Because of these reasons, I am willing to increase my score slightly to a borderline reject but will not raise my score further as several of my critical concerns were not addressed during the rebuttal.

Once more, I thank the authors for their rebuttal and their paper and wish them the best of luck with this submission.

评论

Question 3: If the argument to be built is that MCBMs are better for post-hoc analysis than prediction, then I would say the paper should focus more on the analysis part and show how MCBMs can be used to lead to actionable changes/edits/insights that improve the underlying model somehow. … Therefore, do you have any empirical evidence of actionable changes derived from insights from MCBM that led to a model’s update improving its performance under a reasonable metric?

Response

The argument is indeed that MCBMs are better for post-hoc analysis than prediction, which was clarified in more detail in our previous response. Similar to reviewer VU8H, in this response we will first justify more why we consider leakage inspection useful and then explain potential actionable changes proposed in section 5.3 in more detail.

Let us first adapt a practical example of leakage in CBMs described in [1]. Assume we have a CBM performing animal classification. When the concept predictor recognizes an image as a dog, it may predict a slightly higher likelihood to the concept ‘tail’ compared to an image of a cat. Let us assume for example that the concept predictor gives a likelihood around 0.8 to the majority of dogs for the concept ‘tail’, and around 0.6 for the majority of cats. The ground truth concept ‘tail’ for both classes is 1 (meaning that both animals have a tail). Even though cats and dogs are indistinguishable based on this ground truth concept, the label predictor may still compare the two soft concept probabilities (0.6 and 0.8) and make an accurate classification. However, is this concept-based explanation useful? The label predictor relies on a difference in likelihoods that may (or may not) be interpretable to a human. For example, it might be the case that in most images of cats their tail is not clearly shown due to the orientation of the cat, whereas in most images of dogs the tail is clearly visible. This phenomenon is called “leakage” because unintended information from the input is captured in the concept likelihood (the orientation of cats and dogs). Thus, the concept predictor assigns a higher likelihood to dogs having this concept. However, this may be just an assumption. Regardless of whether this difference is intuitive or not, we believe it is crucial to first find a systematic way to isolate instances where the label predictor takes advantage of such differences, in order for us to then proceed to further analysis.

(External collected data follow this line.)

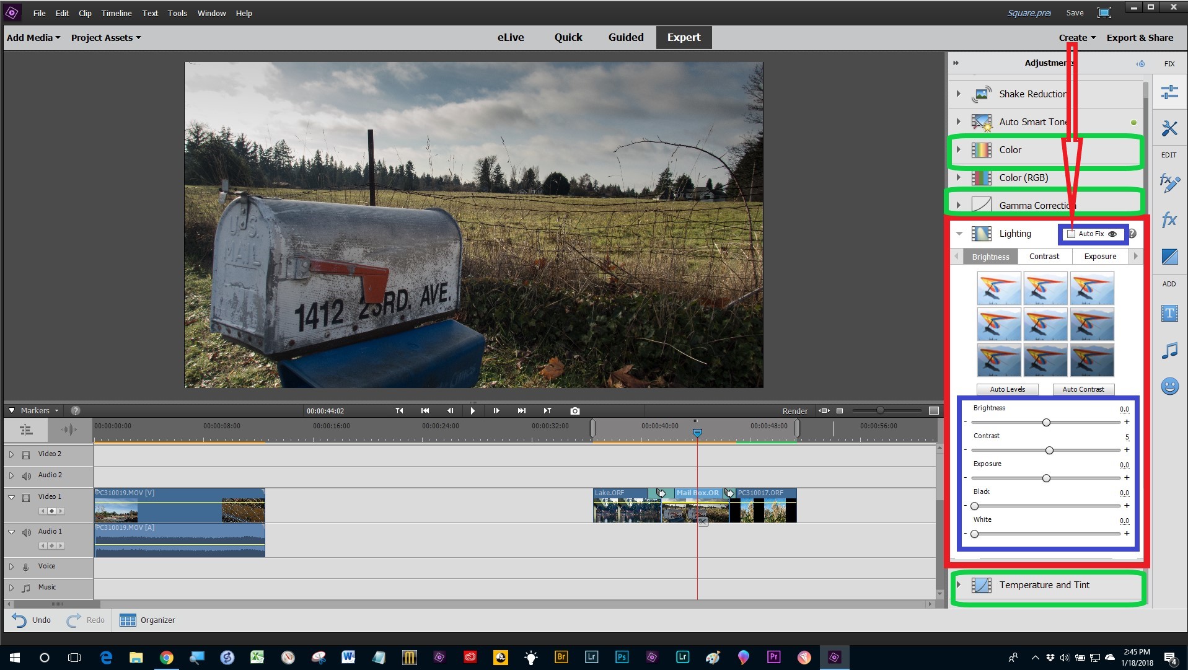Open the Titles & Text panel icon
Viewport: 1188px width, 670px height.
pos(1169,314)
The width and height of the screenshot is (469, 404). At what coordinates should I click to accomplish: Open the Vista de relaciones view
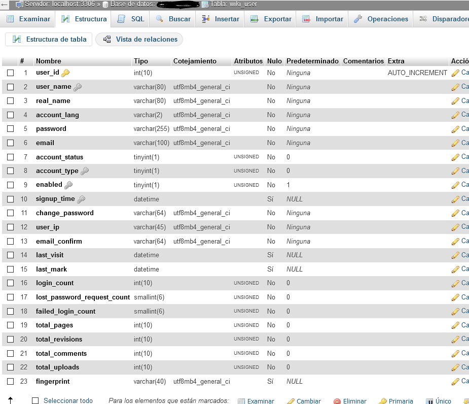click(x=140, y=39)
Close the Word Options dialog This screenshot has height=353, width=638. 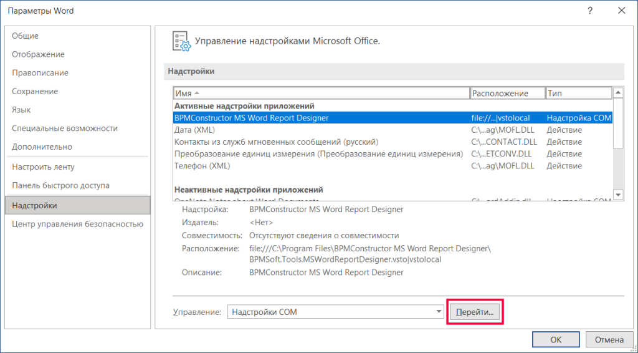(621, 11)
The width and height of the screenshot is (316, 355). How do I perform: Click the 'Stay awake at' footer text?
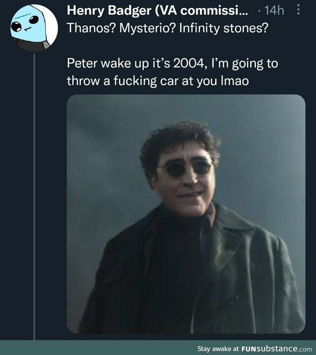click(x=218, y=349)
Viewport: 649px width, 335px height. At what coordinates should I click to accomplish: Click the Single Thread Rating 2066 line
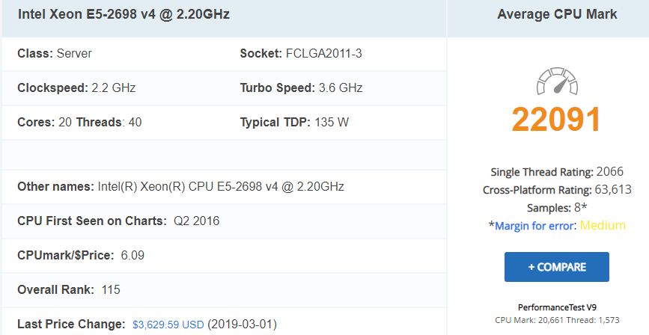[x=557, y=172]
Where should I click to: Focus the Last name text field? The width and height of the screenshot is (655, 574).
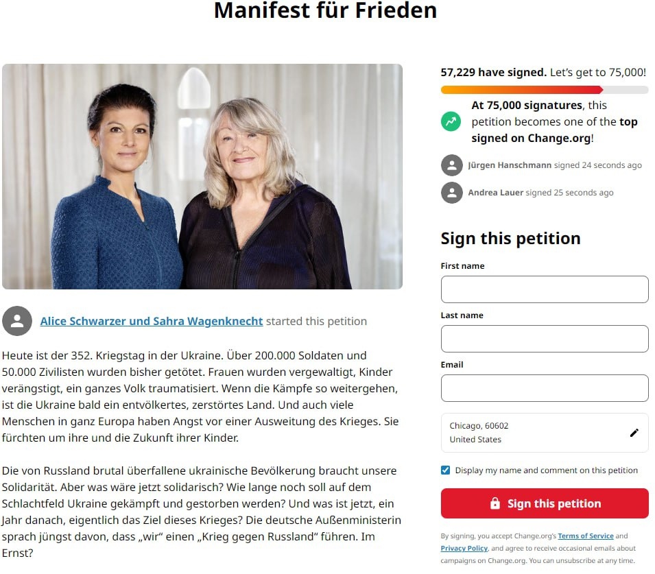pyautogui.click(x=544, y=339)
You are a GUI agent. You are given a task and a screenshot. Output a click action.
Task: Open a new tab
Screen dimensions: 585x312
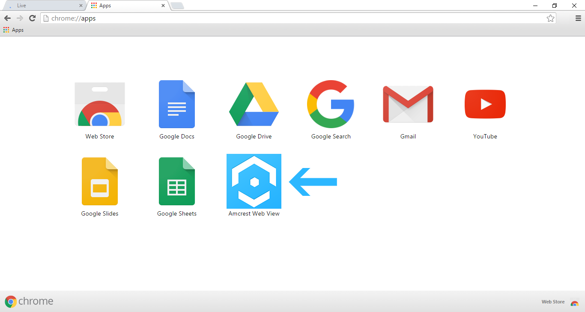(177, 6)

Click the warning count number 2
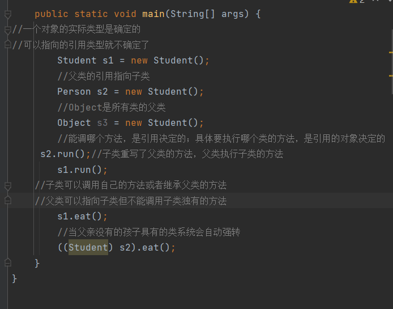(362, 2)
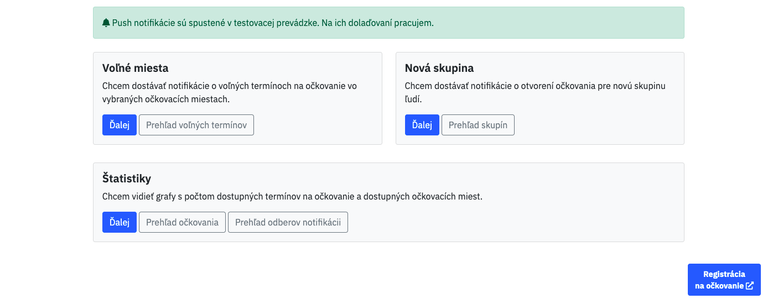Click empty green area of the alert banner

[559, 23]
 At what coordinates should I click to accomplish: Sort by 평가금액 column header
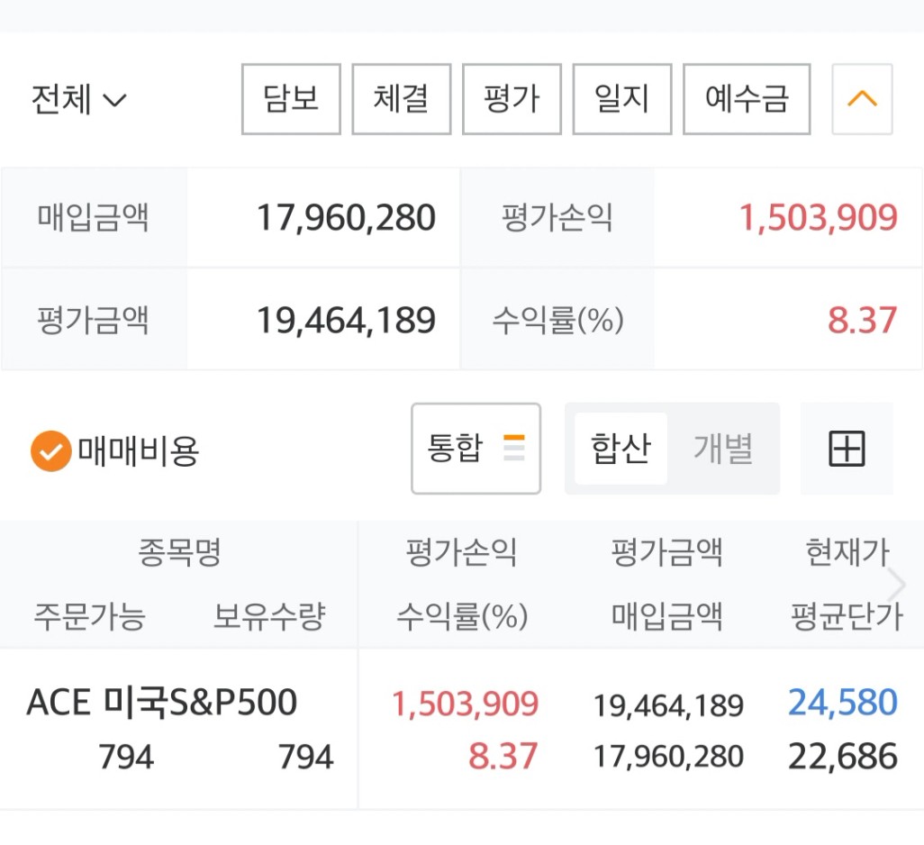[x=666, y=552]
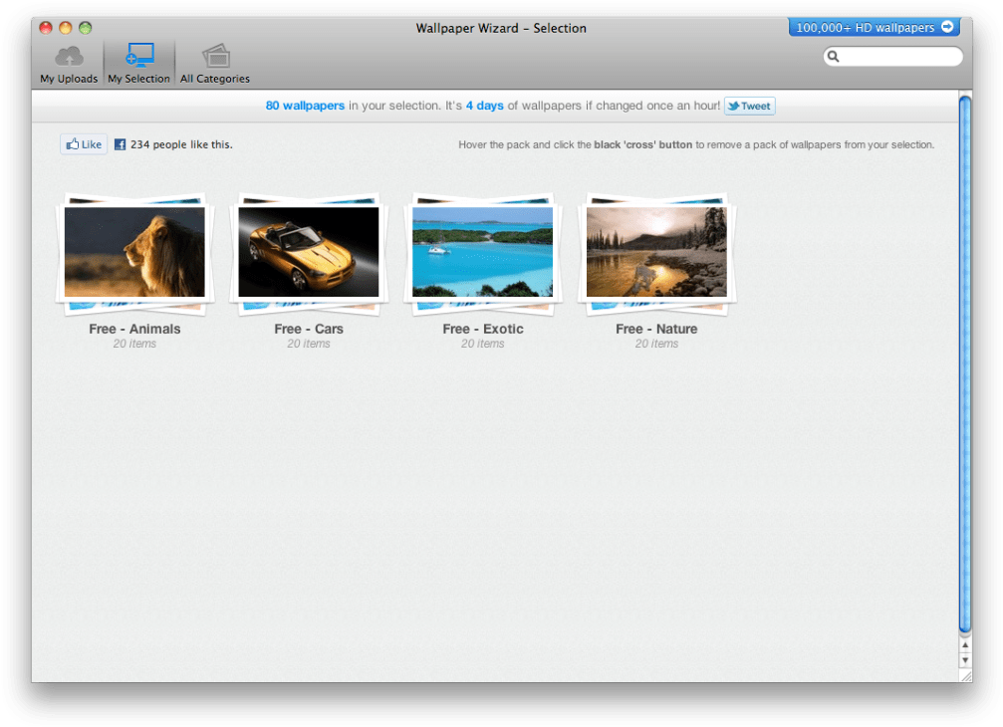Screen dimensions: 1003x727
Task: Open the 100,000+ HD wallpapers offer
Action: pyautogui.click(x=874, y=27)
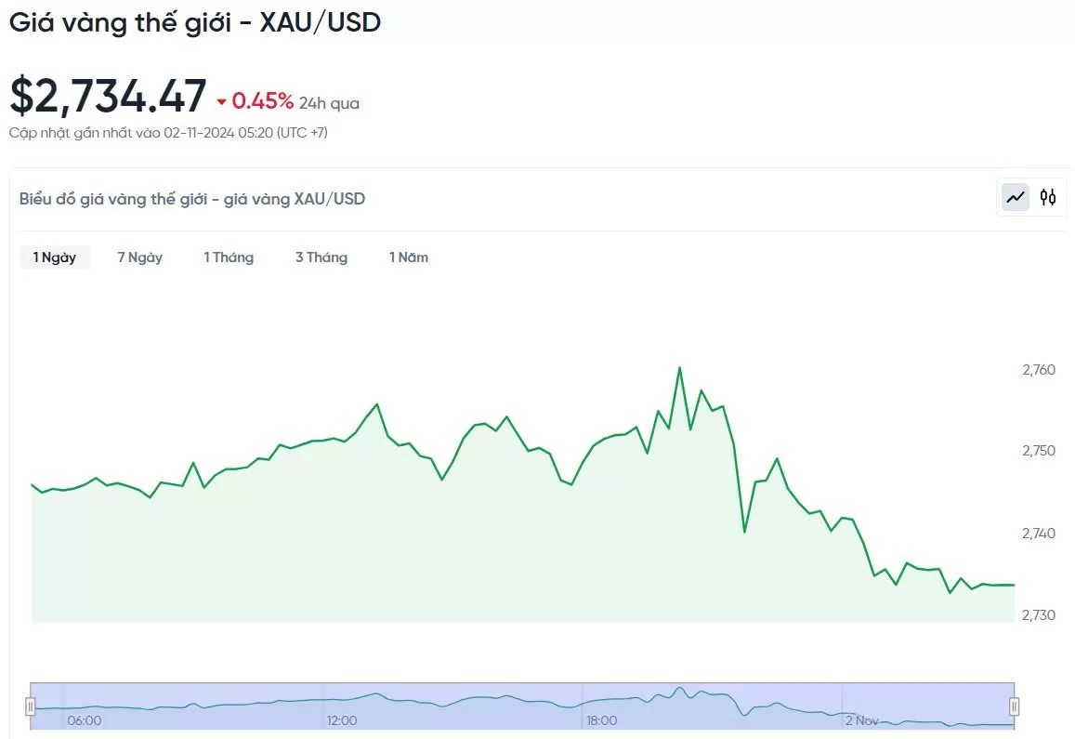Select the 7 Ngày time range
The width and height of the screenshot is (1075, 739).
(x=140, y=257)
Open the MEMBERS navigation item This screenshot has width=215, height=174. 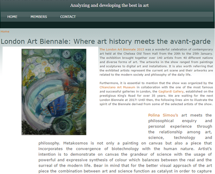(x=39, y=17)
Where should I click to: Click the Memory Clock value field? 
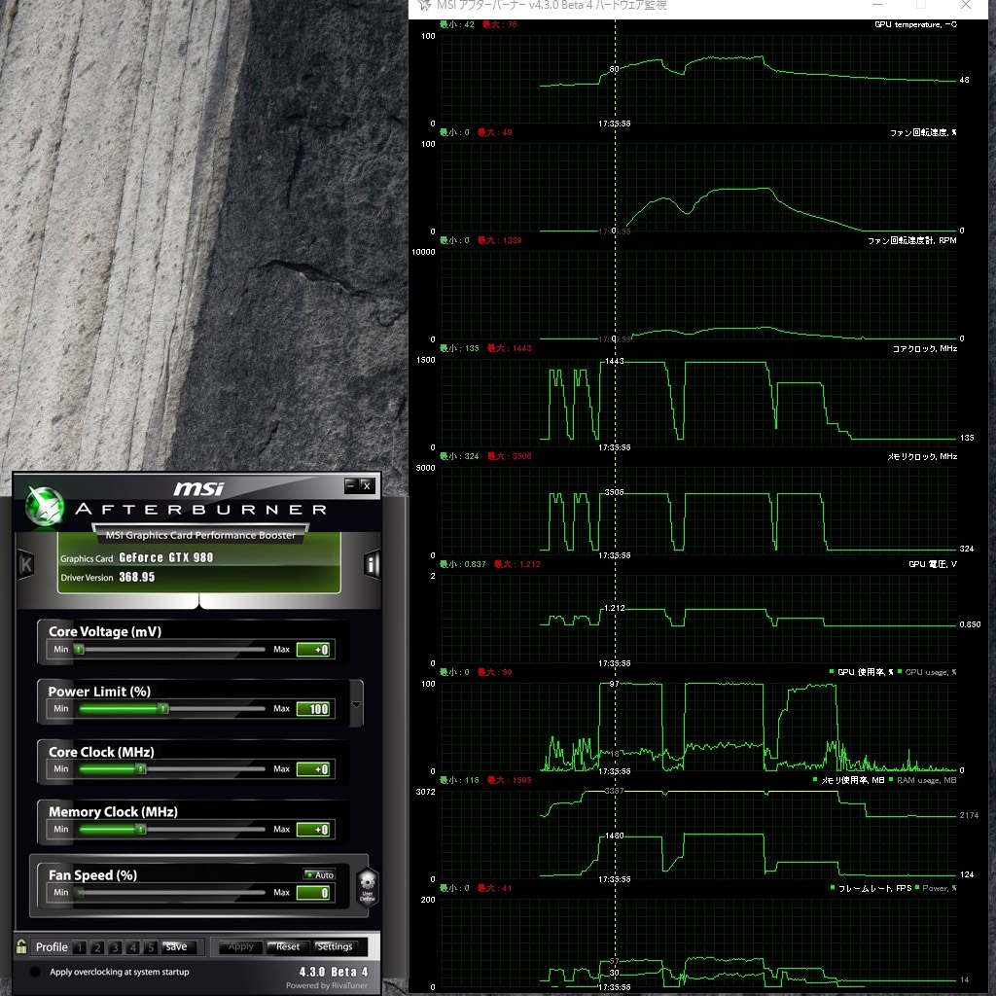point(313,830)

Thus, our work first provides a systematic way to identify those instances affected by leakage using our tree structure. Specifically, we first train a tree using only the ground truth concepts, which we name the “global tree” (step 1 in Figure 1). Each leaf node in the global tree corresponds to a subset of examples that are indistinguishable based on their ground truth concepts. For example, if we observe the leftmost decision path in the toy MNIST example of Figure 3, there is a leaf node corresponding to group of 926 digits (278 “6”s, 33 “8”s and 615 “9”s), and all these digits have small length and small thickness. We see that this group was not extended with leakage after performing our algorithm, i.e. a sub-tree was not found (step 2 in Figure 1). This means that the label predictor could not take advantage of any differences in the likelihood of concepts “length:small” and “thickness:small” to further split this group. On the other hand, the third decision path from the left, which corresponds to the group of digits having small length and large thickness, was extended with two decision rules corresponding to differences in concept likelihoods (leakage): “length:small < 0.8” and “thickness:large < 0.8”.

(the answer to question 3 continues to the next response)

评论

Weakness 1, Questions 1 and 2: The performance difference between MCBM-Seq and joint CBMs, arguably a weak baseline for incompleteness compared to more recent approaches, seems to be large enough that one could construct a very convincing argument that any gains in reductions in concept leakage are not worth it in practice...

Response

Your concern about the significant drop compared to joint CBMs is perfectly reasonable. However, on the other hand joint CBMs highly suffer from information leakage as shown in previous work [3,4]. We believe that having a high-performing CBM with very unreliable explanations due to leakage contradicts the reason CBMs were created in the first place, which is to provide concept-based explanations. Otherwise, it would make more sense to use a high-performing black-box model. Similar to reviewer kyiD, we will attempt to describe the results of Tables 1 and 2 in this response in an intuitive and detailed manner, and we hope our argument will be clarified at the end of this response.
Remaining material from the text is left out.